Quite as if by magic, every insurance policy, yearly permit, pass or subscription I possess runs out about now. I’m never sure how this is possible because I cannot have done everything for the first time at the end of March — by which I mean buy a car, park a car, buy a horse, buy another horse, start my water supply, take out a 0 per cent credit card, get a ten-year passport, join Catholicmatch.com (for a laugh, OK?).

And yet I seem to have done precisely that, creating a period of unparalleled financial and administrative hell when my bank statement becomes so fraught with transactions it makes no more sense to me than the accounts of a multinational corporation. Little wonder I let all the envelopes marked ‘Urgent Renewal Documents Enclosed!’ pile up on the fridge like a mountain of papery doom until the last possible moment, expecting nothing but merciless exploitation from all concerned when I do start ringing the dreaded call centres.

But this year, when the day of reckoning came, something utterly bizarre happened. I made the first call to Aviva to renew my home-contents cover and it wasn’t any more expensive than last year, and a few days later some M&S vouchers arrived to thank me for my custom. So I rang them back for car insurance and within minutes they had offered me a deal that was less than half the price my current provider was quoting.

In a state of disbelief, I phoned Equine and Livestock to sort out Tara and Grace. Again, with no prompting, complaint or threat of desertion on my part, they offered to cut the cost of Tara’s policy from £700 to £136 as she is now classed as ‘a veteran horse’. I suspect this is not entirely flattering but I’m not complaining. They could have called her a geriatric old nag and I would have said yes, please. They then offered a reduction on Grace by way of a two-policy deal and a week later a cheque for £20 arrived in the post as a further refund for something called ‘policy plus’ which I had told them I no longer wanted, but had no idea I had already paid for.

How weird is that? I mean, I’m used to discovering hidden extras that have been foisted on me in the small print. But a company fessing up and quickly sending me a cheque to compensate?

Then the strangest thing of all happened. I received notification from Lambeth council that they had frozen my council tax. All right, so they had frozen it at £1,000. But where Lambeth town hall is concerned you take whatever small acts of mercy you can get.

Diligent local Conservatives tried to spoil it for me by putting a leaflet through my door pointing out that, far from being a good thing, this was in fact ‘blatant electioneering’. To them I say: look here, I’m more right-wing than John Redwood on public spending and I’m probably on Lambeth council’s top-ten list of subversive capitalist troublemakers.

But if the Baron Bonkers of Brixton want to freeze my council tax I’m not going to say, ‘How dare they, this is a blatant act of electioneering that just goes to show how corrupt these lefties really are.’ No. I’m going to say, ‘Blow me, they certainly are manipulative so-and-sos but at least they’re manipulating me by saving me money.’
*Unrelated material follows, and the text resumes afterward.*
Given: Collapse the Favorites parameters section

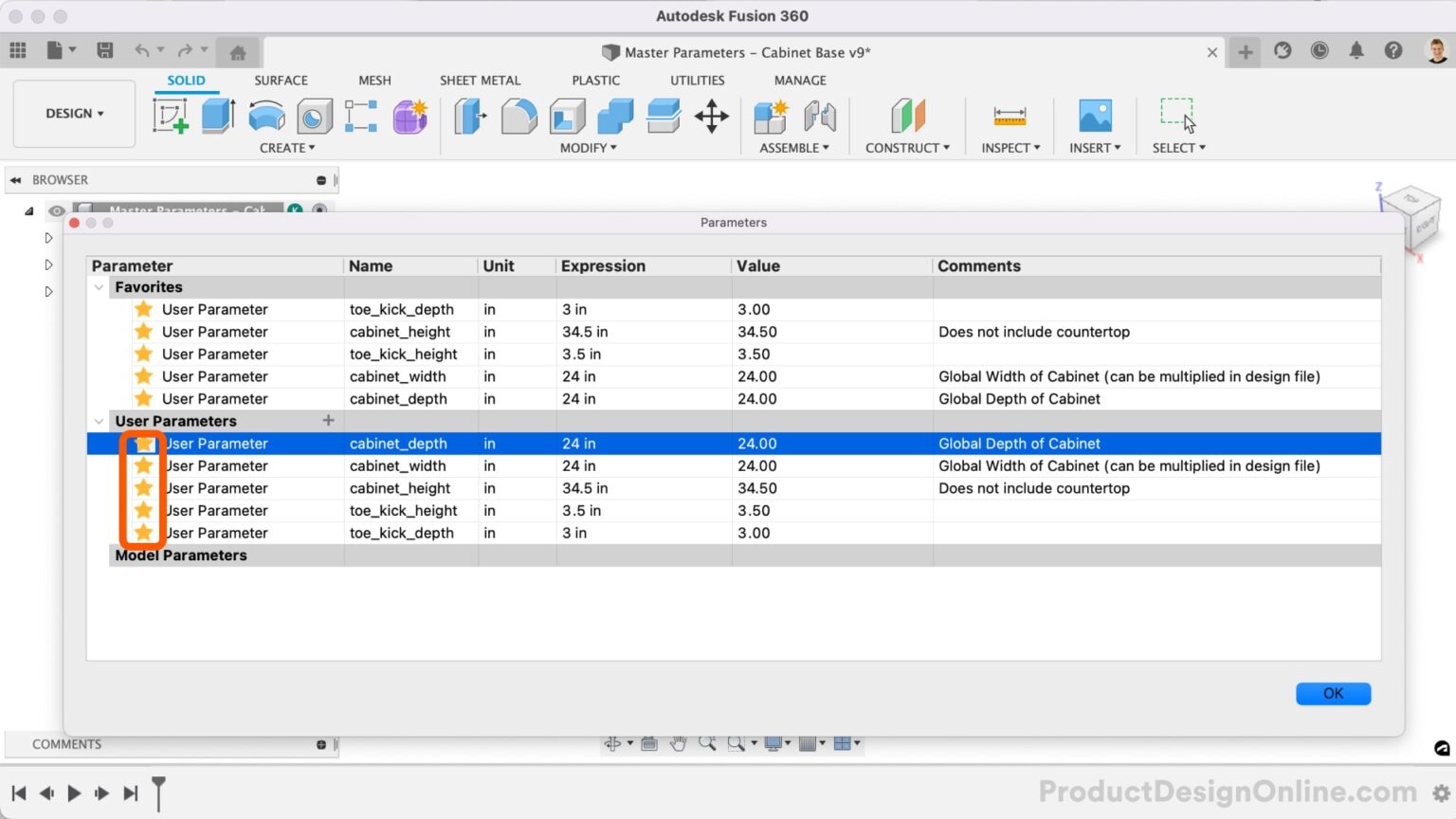Looking at the screenshot, I should (x=99, y=286).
Personally, I will take whatever’s going in this recession, be it cheap horse insurance or left-wing bribes, and I don’t particularly mind what people’s motives are in offering them to me.
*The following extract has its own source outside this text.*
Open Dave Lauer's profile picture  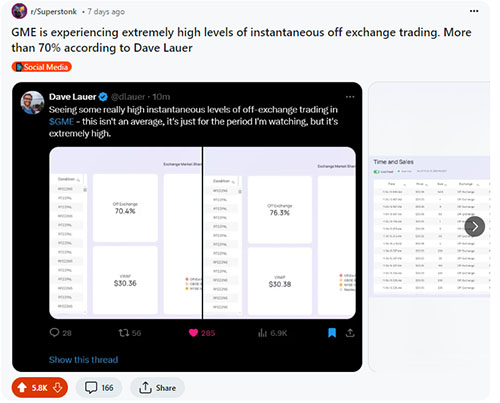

The bottom line is that I was running a four-figure saving on last year. I say ‘was’ because, being the good citizen that I am, I decided to plough this capital straight back into the economy. I went directly to Russell & Bromley and selflessly stimulated the retail sector by purchasing three pairs of this season’s ‘must-have’ biker boots. And that’s when it all went wrong.

No sooner had I got home and filled up the recycling bin with correctly flattened shoe boxes than the little lady at the corner shop rang: ‘I’m so sorry, my dear, I’ve just realised I haven’t billed you for newspapers since last March.’ The running total was pretty much the equivalent of the gross domestic product of Paraguay.

Melissa Kite is deputy political editor of the Sunday Telegraph.